LUVE, if approved in the Nov. 6 election, would amend the city's Land Use and Circulation Element (LUCE) and zoning ordinance to require voter approval of certain types of new development projects.
This measure would amend the city's LUCE and zoning ordinance by adding new requirements for voter approval of large or "major" developments, all development agreements, and certain modifications to land use and planning policy documents.
The measure would also create a new permitting requirement and process. A "Major Development Review Permit" would be required for projects exceeding the LUCE's Tier 1 maximum height (32 feet/two stories) and size limits.
More than 10,000 Santa Monica voter signatures were gathered and submitted by Residocracy volunteers to the Santa Monica City Clerk's Office on May 5. The Los Angeles County Registrar's office verified the signatures, and the City Council placed LUVE on the municipal ballot at its July 12 meeting.
The initiative then goes before the county Board of Supervisors, which will provide the final administrative approval necessary to place LUVE on the ballot and it will receive its official alphabetical ballot designation such as “Measure X.”
I joined fellow Daily Press columnist Charles Andrews to observe the meeting. Fifty invited "volunteers" who helped gather signatures and a couple of self-promoting gatecrashers also attended. It was an excited and enthusiastic crowd. They were especially buoyed by social media chatter an informal surveys that indicate LUVE would coast to victory by a wide margin (if the election were held at that time.)
The polls obviously don't show how the LUVE campaign will play out in the months to come. It's expected that developers and related business interests, including land-use attorneys, real estate executives, architects, contractors, publicists, and labor union members will raise millions of dollars for an anti-LUVE war chest.
Money will be spent on every type of campaign material imaginable - similar to the campaign by developers and their cronies to defeat another slow-growth ballot measure, Measure T, known as the “RIFT initiative, in 2008.
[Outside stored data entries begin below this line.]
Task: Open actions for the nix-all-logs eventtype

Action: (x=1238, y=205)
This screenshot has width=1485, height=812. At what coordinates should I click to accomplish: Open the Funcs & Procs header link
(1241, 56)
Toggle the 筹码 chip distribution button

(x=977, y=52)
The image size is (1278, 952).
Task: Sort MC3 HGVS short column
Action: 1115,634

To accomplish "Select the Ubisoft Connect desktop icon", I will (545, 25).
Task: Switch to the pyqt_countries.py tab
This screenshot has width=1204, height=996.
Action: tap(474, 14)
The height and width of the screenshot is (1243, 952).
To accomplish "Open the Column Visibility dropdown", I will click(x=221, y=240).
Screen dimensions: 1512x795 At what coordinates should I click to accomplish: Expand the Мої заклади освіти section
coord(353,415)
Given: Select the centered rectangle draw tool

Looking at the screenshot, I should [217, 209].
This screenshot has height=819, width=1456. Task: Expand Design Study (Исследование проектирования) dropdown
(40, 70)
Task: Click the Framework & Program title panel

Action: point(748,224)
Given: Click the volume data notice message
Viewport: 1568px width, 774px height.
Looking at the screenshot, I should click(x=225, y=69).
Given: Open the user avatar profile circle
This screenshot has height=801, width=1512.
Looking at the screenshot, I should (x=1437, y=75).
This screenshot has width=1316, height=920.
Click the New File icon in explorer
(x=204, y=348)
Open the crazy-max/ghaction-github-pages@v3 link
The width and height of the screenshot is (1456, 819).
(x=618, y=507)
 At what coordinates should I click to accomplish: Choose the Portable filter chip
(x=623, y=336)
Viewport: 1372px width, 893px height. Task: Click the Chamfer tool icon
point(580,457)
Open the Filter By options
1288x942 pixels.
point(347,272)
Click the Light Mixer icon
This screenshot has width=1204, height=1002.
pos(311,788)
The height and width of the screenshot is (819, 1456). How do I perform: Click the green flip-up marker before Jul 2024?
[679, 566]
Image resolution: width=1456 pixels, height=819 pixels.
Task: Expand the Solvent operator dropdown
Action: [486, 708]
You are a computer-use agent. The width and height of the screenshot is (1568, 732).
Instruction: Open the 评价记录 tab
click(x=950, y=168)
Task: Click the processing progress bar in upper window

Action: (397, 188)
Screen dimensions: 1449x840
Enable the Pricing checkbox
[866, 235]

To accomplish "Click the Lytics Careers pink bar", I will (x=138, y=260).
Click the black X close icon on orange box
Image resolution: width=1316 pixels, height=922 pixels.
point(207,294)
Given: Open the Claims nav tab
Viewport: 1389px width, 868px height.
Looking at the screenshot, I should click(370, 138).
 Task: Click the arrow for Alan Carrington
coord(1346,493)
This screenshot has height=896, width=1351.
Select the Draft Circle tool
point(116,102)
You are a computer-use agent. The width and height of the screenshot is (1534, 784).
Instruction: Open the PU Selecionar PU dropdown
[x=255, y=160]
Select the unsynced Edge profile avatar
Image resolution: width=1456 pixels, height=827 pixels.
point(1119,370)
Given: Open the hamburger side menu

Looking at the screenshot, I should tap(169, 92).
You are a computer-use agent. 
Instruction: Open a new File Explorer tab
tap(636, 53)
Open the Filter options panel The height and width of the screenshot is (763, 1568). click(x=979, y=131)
People at the library meeting were fired up. If Residocracy's leadership can maintain this level of enthusiasm through to the election, LUVE will be victorious despite the well-moneyed opposition.
A win in November will have a far reaching and positive impact for the community. LUVE will override the Planning Department, Planning Commission and City Council's penchant for approving unpopular, ugly, oversized developments with woefully inadequate community benefits — benefits which are frequently never delivered despite the promises.
It will return control over what our city will be, look like and how it will function to residents by ending behind closed door wheeling and dealing between City Hall and developers.
However there was a huge elephant in the refrigerator and you could smell its breath throughout the entire library: endorsements.
When the subjects of Residocracy endorsing candidates for City Council or fielding a slate of candidates outright came up, Residocracy founder and leader Armen Melkonians made it clear that the meeting was an “organizational meeting” and that the subject would not be discussed there.
Maybe it wasn't the right time or place; work needed to be done. Residocracy's leadership needs to study this issue very carefully. One viewpoint says that the group needs to focus on making sure the measure passes. The second take sees Residocracy leaders either endorse or outright sponsor two or three candidates for City Council to assure that their "people first," "stop over-development" position becomes permanently and positively implemented.
I think the organization should back candidates and announce early endorsements — before the end of the month. Endorsing a couple of candidates in the very near future would give them an advantage in gathering other endorsements and raising funds.
It takes a minimum of $200,000 to mount a competitive council campaign with city-wide mailers eating up lots of assets. Winners will spend double or triple that amount, which is why proper financing and key endorsements are so important
Lack of early endorsements cost Phil Brock a seat at the dais in the 2014 race. He told me that every organization he went to — from labor unions to civic groups — backed away when he told them he had “no major endorsements.”
Most special interests want to back a “winner” and they don't see minimal endorsements or inadequately funded candidates as likely to win. The same was true when I ran for City Council in 2004 … No key endorsements (What? After the things I've written in this column?) and, only a few grand in campaign funds. I finished way out of the money.
Who would I like to see Residocracy get behind? Residocracy founder Armen Melkonians and Recreation and Parks Chair Phil Brock. If LUVE wins, Residocracy-affiliated candidates will most likely coast to victory on its coat tails.
We can't afford to pass up any opportunity for residents to take back our City. A couple of new slow-growth, Residocracy-endorsed councilmembers on council will make it impossible for developer-backed councilpersons to pull any fast ones or play dirty tricks on us as has been so “matter or course” in the past.